_TASK STATEMENT_. Copy out every line of text in the data below word for word, leaving out the pictures.
BEGIN SOURCE RECORDS
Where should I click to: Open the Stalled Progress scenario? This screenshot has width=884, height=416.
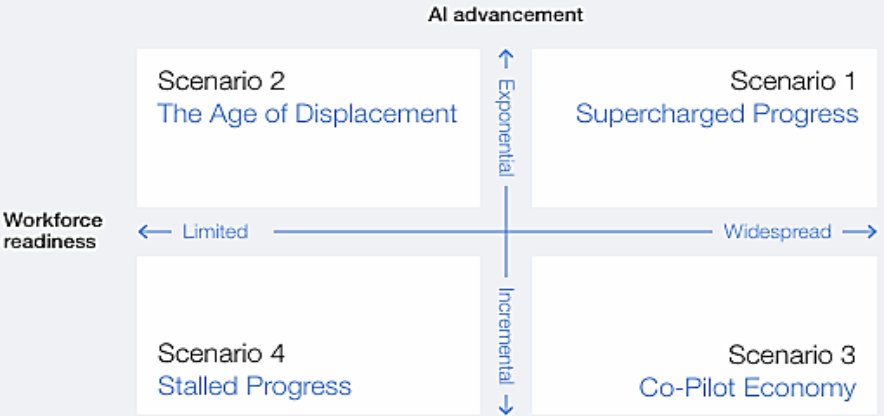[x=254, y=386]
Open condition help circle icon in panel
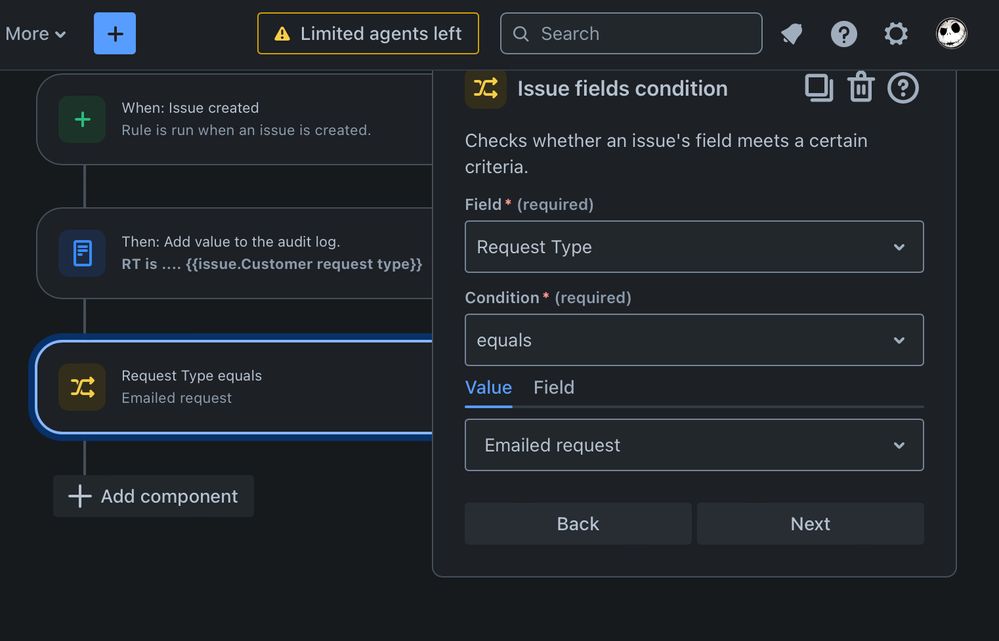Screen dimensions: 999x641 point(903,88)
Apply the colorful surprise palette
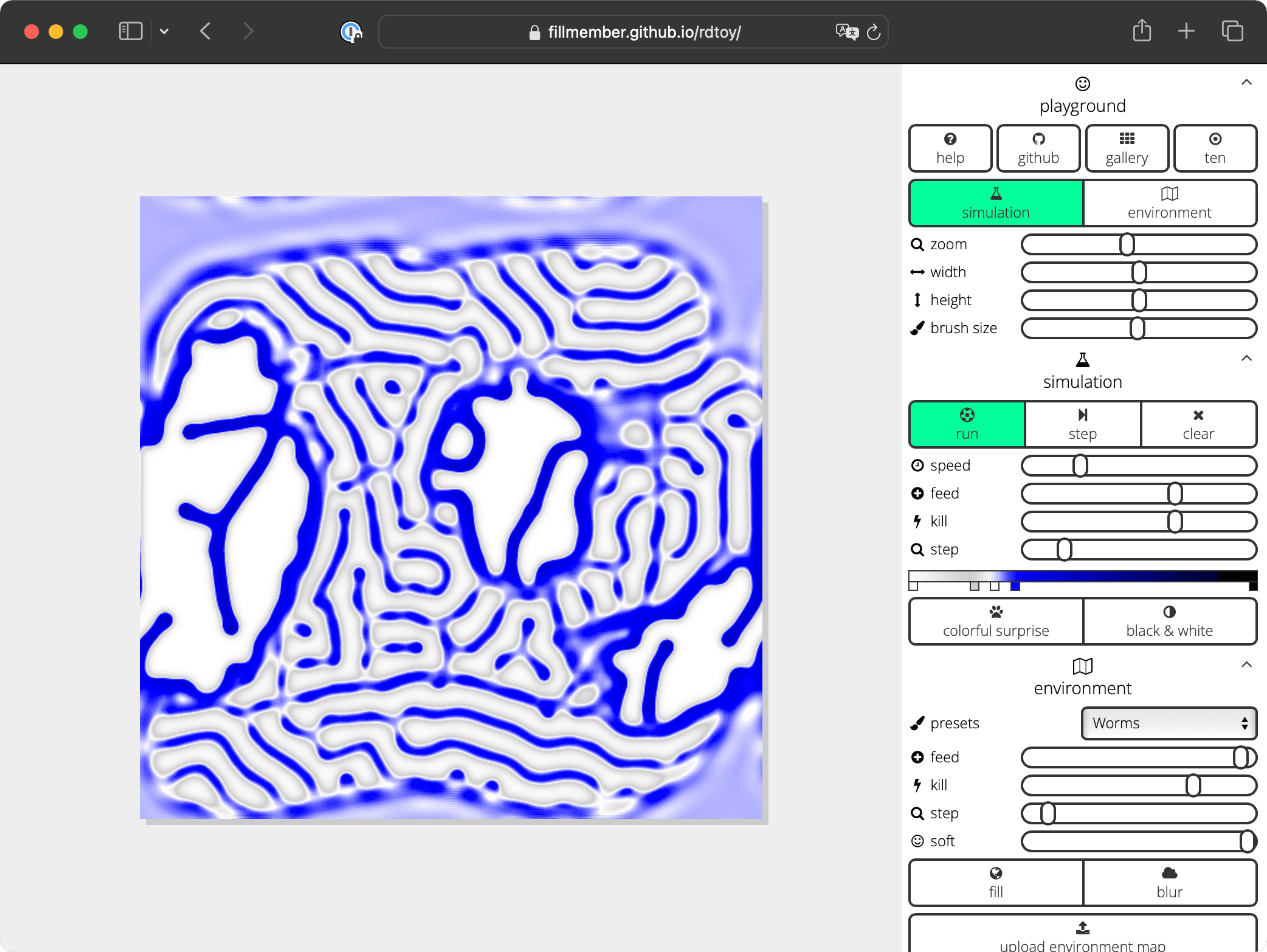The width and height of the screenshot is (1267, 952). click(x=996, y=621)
END SOURCE RECORDS
_WRITTEN ANSWER_.
Where should I click to: Open the Stalled Progress scenario? This screenshot has width=884, height=416.
[x=254, y=386]
Open condition help circle icon in panel
Screen dimensions: 999x641 point(903,88)
Apply the colorful surprise palette
The width and height of the screenshot is (1267, 952). click(x=996, y=621)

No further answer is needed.